## RECORDED DATA
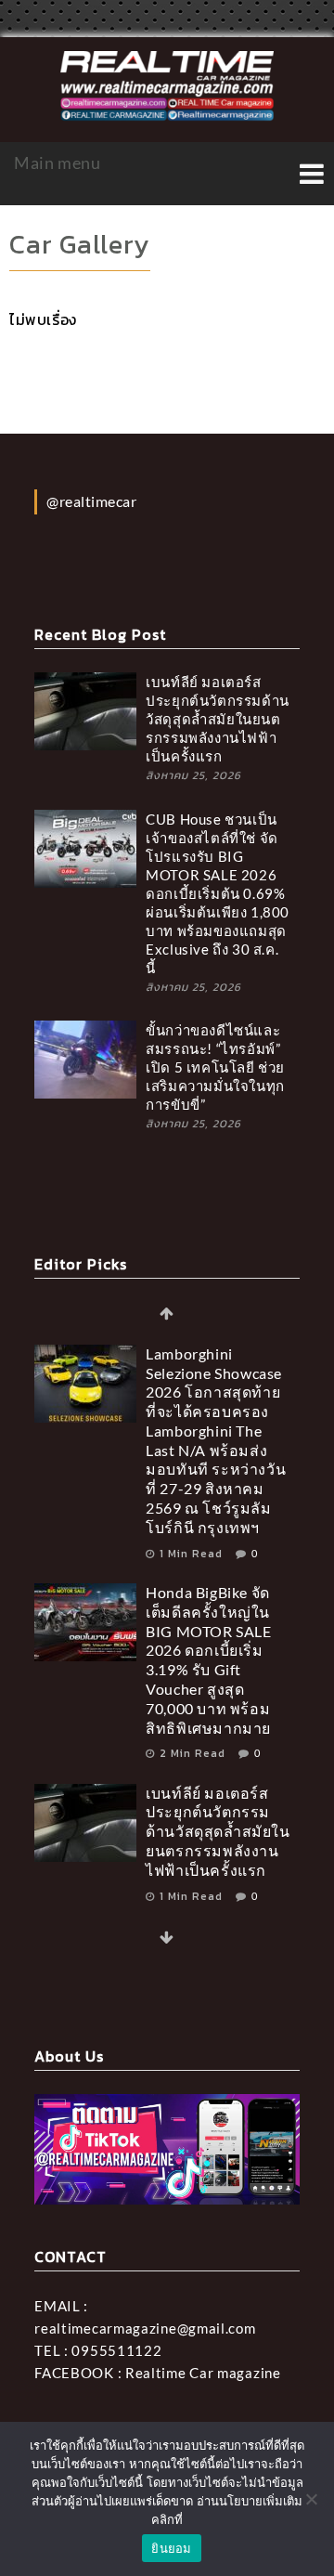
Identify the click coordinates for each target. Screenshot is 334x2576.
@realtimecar (91, 501)
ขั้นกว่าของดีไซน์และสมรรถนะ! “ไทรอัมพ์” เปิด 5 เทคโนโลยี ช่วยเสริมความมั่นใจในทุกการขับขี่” (215, 1066)
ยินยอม (171, 2548)
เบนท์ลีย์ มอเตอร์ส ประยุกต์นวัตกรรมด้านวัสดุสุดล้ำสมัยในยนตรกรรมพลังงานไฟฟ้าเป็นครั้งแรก (217, 718)
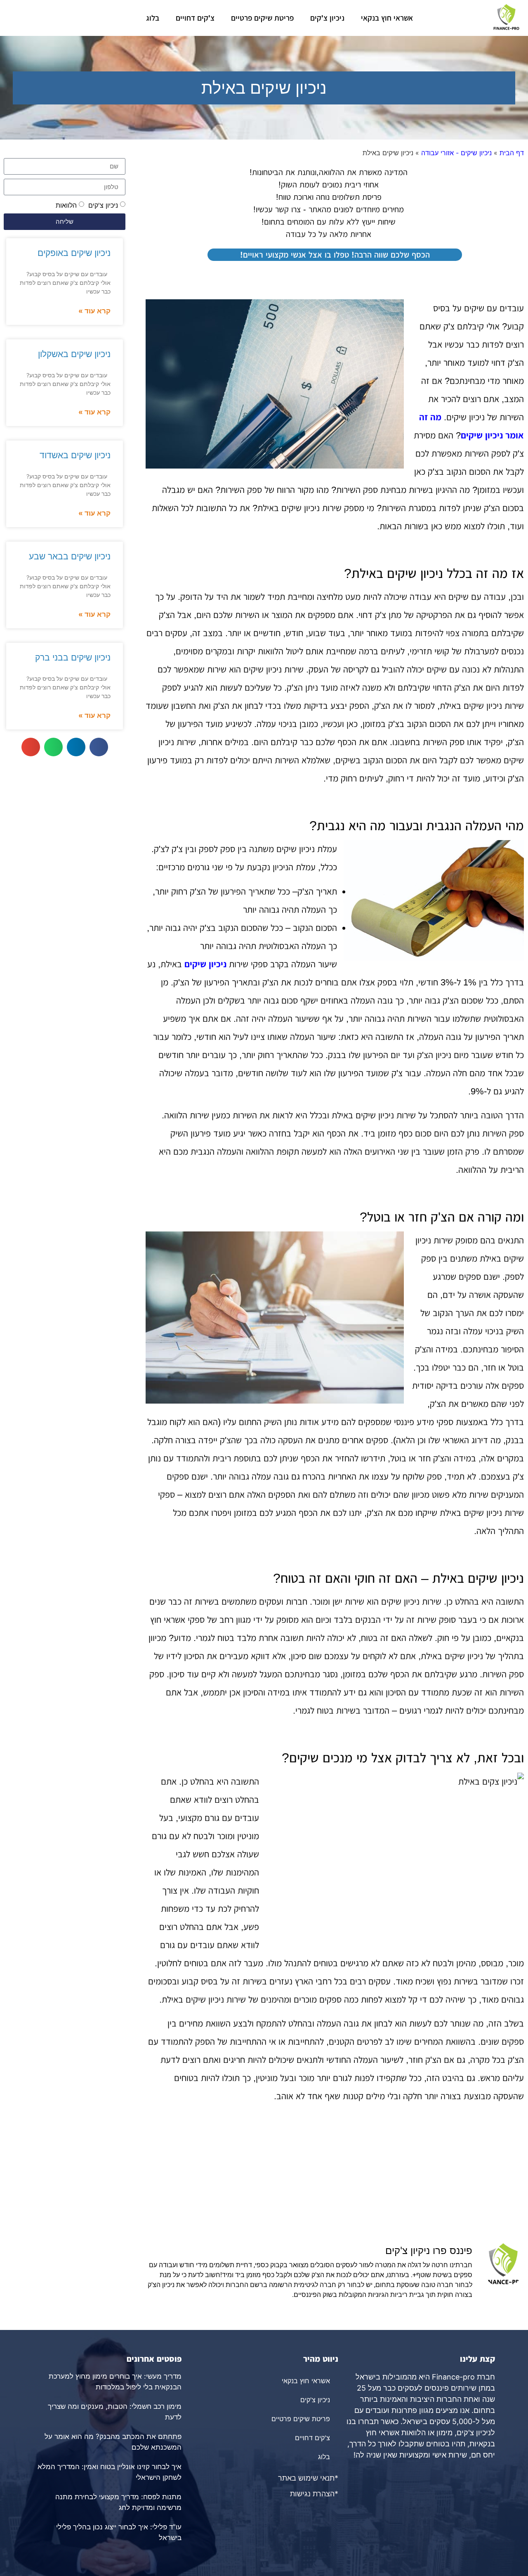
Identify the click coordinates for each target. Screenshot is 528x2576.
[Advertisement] (335, 2177)
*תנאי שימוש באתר (308, 2478)
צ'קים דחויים (195, 18)
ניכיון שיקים (205, 964)
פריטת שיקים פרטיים (262, 18)
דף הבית (512, 153)
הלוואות (66, 205)
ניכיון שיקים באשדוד (75, 455)
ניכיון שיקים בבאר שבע (70, 556)
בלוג (152, 18)
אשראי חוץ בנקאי (387, 18)
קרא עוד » (94, 311)
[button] (99, 747)
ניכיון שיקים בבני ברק (73, 657)
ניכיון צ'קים (327, 18)
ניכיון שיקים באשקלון (74, 354)
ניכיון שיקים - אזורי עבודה (456, 153)
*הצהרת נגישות (314, 2493)
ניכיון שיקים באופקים (74, 253)
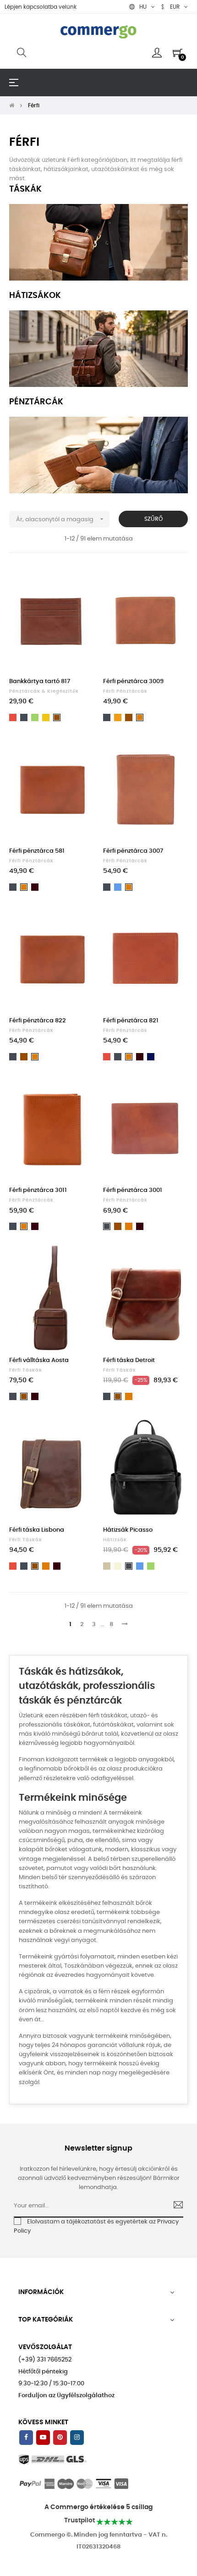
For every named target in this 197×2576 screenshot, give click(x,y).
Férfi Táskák (25, 1370)
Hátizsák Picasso (128, 1530)
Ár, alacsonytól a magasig (60, 519)
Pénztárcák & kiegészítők (44, 691)
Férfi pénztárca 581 (37, 851)
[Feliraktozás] (174, 2206)
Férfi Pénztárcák (125, 691)
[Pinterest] (60, 2437)
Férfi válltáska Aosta (39, 1360)
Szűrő (153, 519)
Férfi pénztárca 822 (37, 1021)
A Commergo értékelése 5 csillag (98, 2507)
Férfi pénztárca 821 (131, 1021)
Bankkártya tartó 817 (39, 681)
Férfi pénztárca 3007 (133, 851)
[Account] (157, 52)
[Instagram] (77, 2437)
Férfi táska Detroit (129, 1360)
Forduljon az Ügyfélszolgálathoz (66, 2396)
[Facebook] (26, 2437)
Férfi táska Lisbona (36, 1530)
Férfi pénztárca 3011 (38, 1190)
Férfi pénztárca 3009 (133, 681)
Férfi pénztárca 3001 (132, 1190)
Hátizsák (115, 1540)
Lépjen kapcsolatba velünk (41, 7)
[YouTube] (43, 2437)
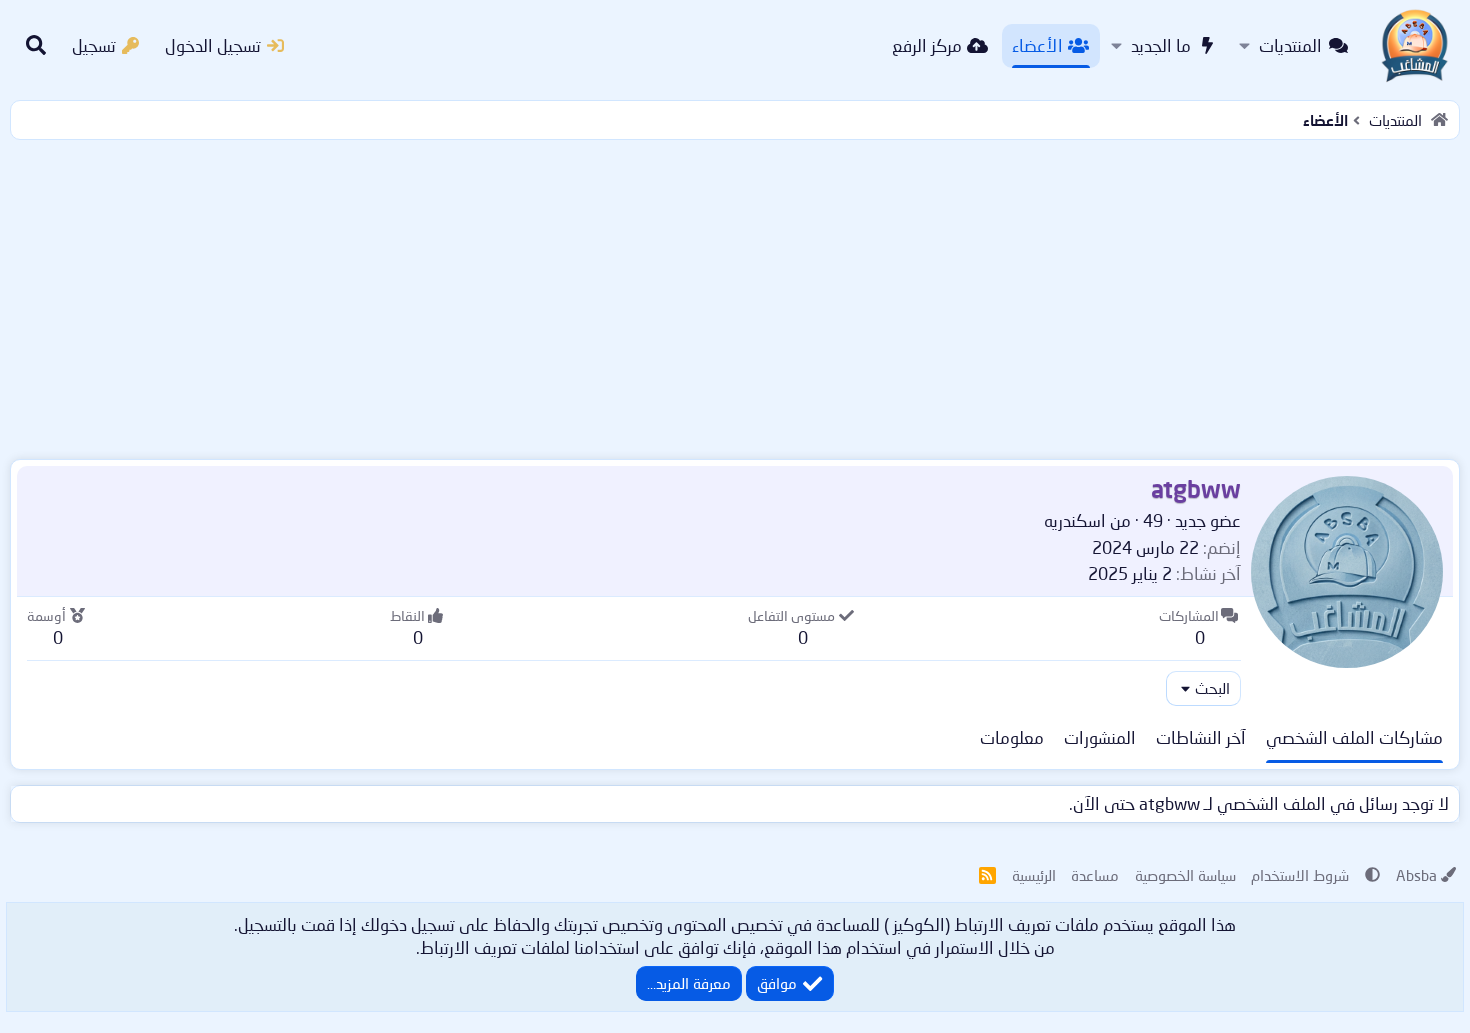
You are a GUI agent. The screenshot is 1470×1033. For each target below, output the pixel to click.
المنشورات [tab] (1100, 737)
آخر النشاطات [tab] (1201, 737)
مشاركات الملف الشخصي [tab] (1354, 737)
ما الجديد (1161, 45)
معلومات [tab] (1012, 737)
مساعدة (1095, 875)
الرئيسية (1034, 875)
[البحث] (36, 46)
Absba (1416, 875)
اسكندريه (1075, 520)
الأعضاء (1037, 45)
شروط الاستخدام (1300, 875)
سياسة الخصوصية (1185, 875)
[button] (1244, 46)
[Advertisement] (735, 295)
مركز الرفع (927, 45)
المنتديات (1290, 45)
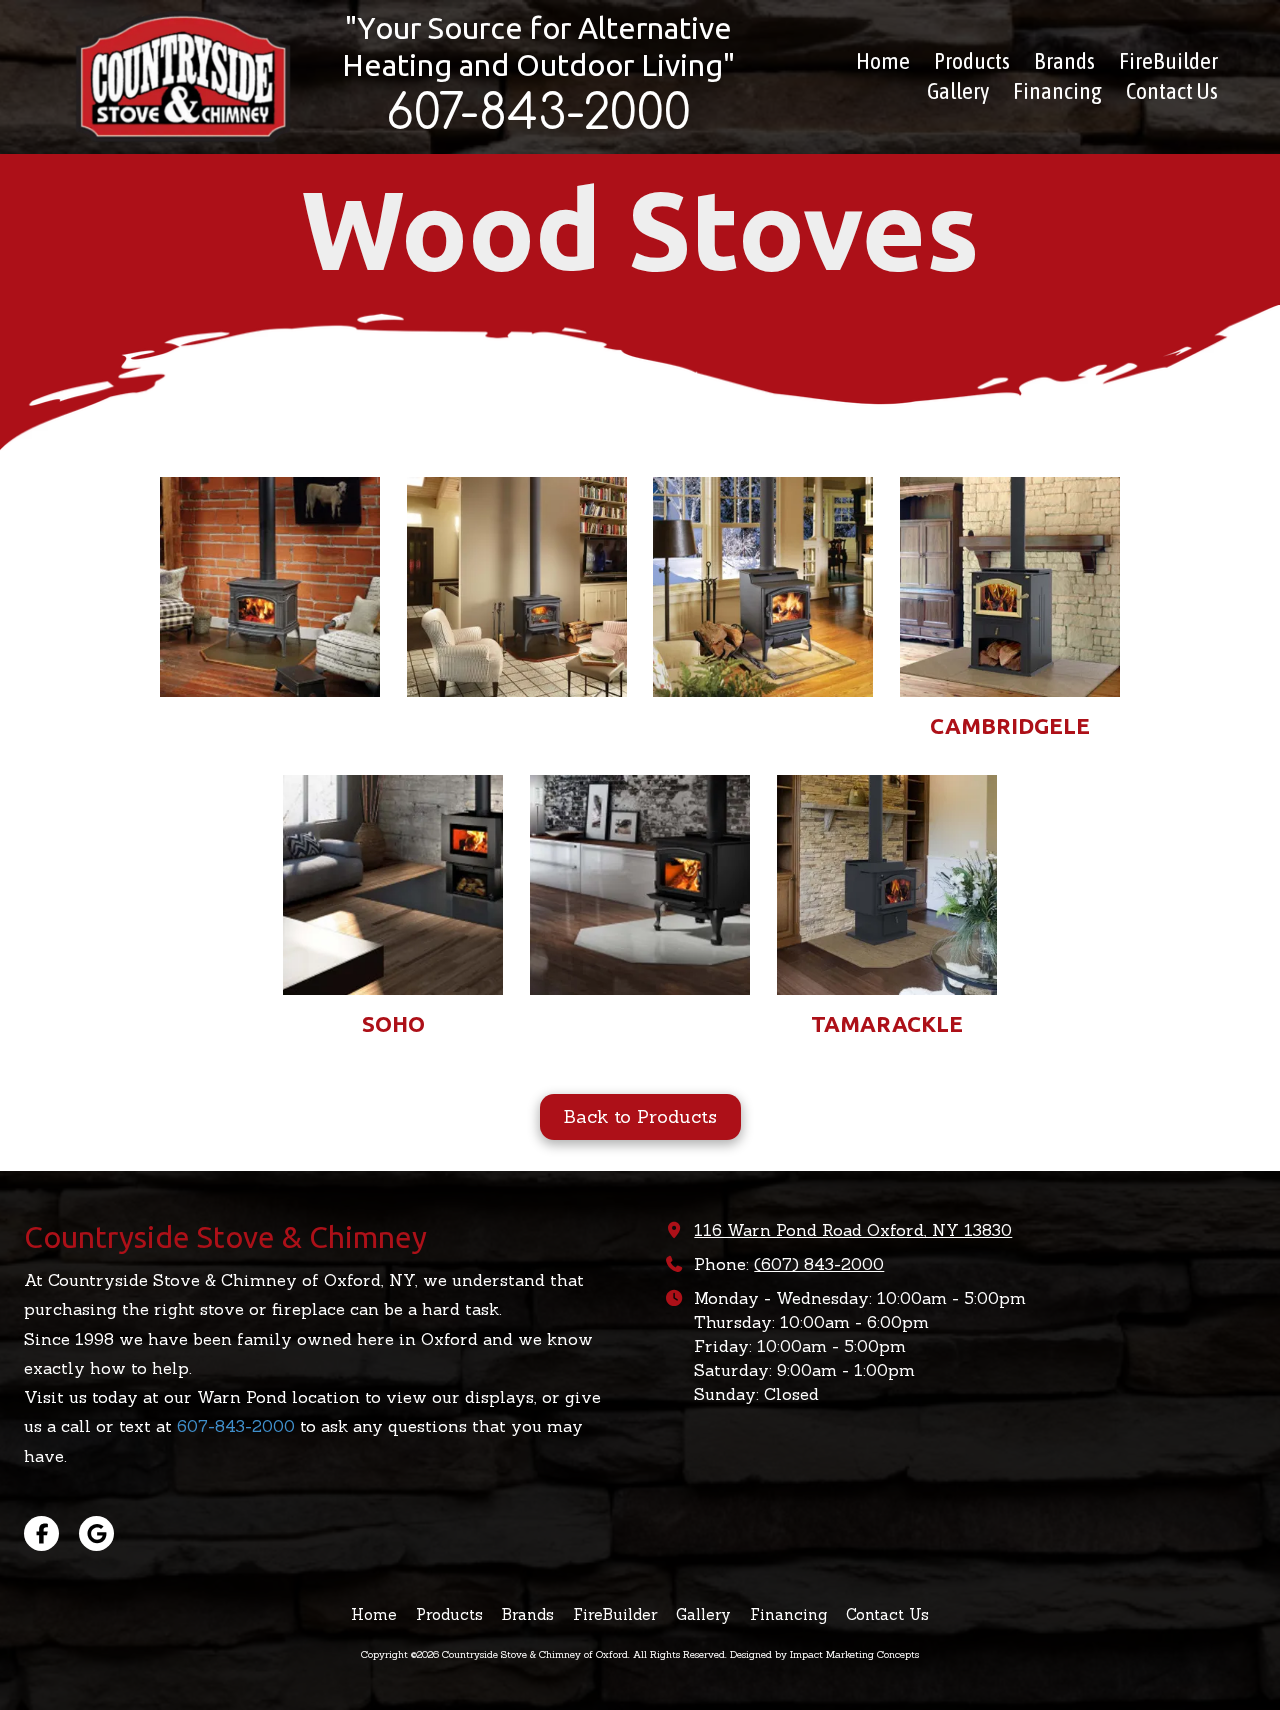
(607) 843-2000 (819, 1264)
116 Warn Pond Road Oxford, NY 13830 (853, 1230)
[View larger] (270, 587)
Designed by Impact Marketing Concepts (824, 1654)
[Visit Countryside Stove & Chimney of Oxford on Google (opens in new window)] (96, 1533)
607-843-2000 (236, 1426)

## EXERCISE GOAL
Of the lines above, retype only those from the line containing "You are a GUI" through the line containing "Absba (1416, 875)", including both, exactly.

## SOLUTION TO THIS EXERCISE
You are a GUI agent. The screenshot is 1470×1033. For each target below, output the pixel to click.
المنشورات [tab] (1100, 737)
آخر النشاطات [tab] (1201, 737)
مشاركات الملف الشخصي [tab] (1354, 737)
ما الجديد (1161, 45)
معلومات [tab] (1012, 737)
مساعدة (1095, 875)
الرئيسية (1034, 875)
[البحث] (36, 46)
Absba (1416, 875)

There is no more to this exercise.